Task to carry out: Go line by line through the data and copy those with the word "click".

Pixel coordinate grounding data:
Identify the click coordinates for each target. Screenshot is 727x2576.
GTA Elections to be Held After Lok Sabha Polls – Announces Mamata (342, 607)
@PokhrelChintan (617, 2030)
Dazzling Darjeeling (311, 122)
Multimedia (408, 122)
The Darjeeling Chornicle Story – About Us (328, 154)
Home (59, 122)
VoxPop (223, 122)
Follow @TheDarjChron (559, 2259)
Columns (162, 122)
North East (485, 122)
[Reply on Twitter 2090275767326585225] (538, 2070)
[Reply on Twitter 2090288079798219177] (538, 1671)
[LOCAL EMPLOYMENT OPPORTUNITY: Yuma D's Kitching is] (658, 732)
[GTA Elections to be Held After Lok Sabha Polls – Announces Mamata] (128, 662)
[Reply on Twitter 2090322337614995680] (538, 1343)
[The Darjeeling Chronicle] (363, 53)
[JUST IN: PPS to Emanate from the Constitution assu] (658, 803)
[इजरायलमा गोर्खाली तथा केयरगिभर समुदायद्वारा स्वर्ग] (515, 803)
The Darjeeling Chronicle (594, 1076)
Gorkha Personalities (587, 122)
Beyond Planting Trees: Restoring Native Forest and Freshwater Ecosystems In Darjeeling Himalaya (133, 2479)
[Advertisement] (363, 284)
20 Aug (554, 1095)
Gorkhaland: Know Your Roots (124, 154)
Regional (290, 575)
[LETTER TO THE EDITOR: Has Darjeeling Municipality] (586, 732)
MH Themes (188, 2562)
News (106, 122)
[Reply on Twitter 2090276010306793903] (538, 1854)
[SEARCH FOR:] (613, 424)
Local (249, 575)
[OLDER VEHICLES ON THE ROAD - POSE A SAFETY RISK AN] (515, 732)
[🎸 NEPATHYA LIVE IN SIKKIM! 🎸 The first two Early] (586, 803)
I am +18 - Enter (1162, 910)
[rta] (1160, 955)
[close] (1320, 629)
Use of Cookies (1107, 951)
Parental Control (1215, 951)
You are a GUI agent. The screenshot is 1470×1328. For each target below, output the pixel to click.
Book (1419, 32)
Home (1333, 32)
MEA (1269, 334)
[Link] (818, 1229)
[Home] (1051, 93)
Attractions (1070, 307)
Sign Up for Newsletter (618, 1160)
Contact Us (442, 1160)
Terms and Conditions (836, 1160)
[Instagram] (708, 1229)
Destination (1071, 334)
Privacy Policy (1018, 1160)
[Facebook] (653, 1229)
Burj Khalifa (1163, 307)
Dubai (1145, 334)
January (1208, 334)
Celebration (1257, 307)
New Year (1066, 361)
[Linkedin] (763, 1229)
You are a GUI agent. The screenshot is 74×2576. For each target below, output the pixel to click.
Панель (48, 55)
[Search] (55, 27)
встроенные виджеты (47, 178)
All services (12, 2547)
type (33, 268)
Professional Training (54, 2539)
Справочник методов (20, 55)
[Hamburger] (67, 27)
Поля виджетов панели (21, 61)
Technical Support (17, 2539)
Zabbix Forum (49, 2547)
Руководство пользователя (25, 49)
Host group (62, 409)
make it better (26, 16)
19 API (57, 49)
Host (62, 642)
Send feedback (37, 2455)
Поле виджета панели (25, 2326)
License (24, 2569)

The completed task:
Identify the click coordinates for each target. Screenshot is 727x2576.
You are a GUI agent. The screenshot is 1470×1328. For each target below, output the pixel to click.
You are a GUI agent. The screenshot is 74×2576. For each target below, output the pixel to click.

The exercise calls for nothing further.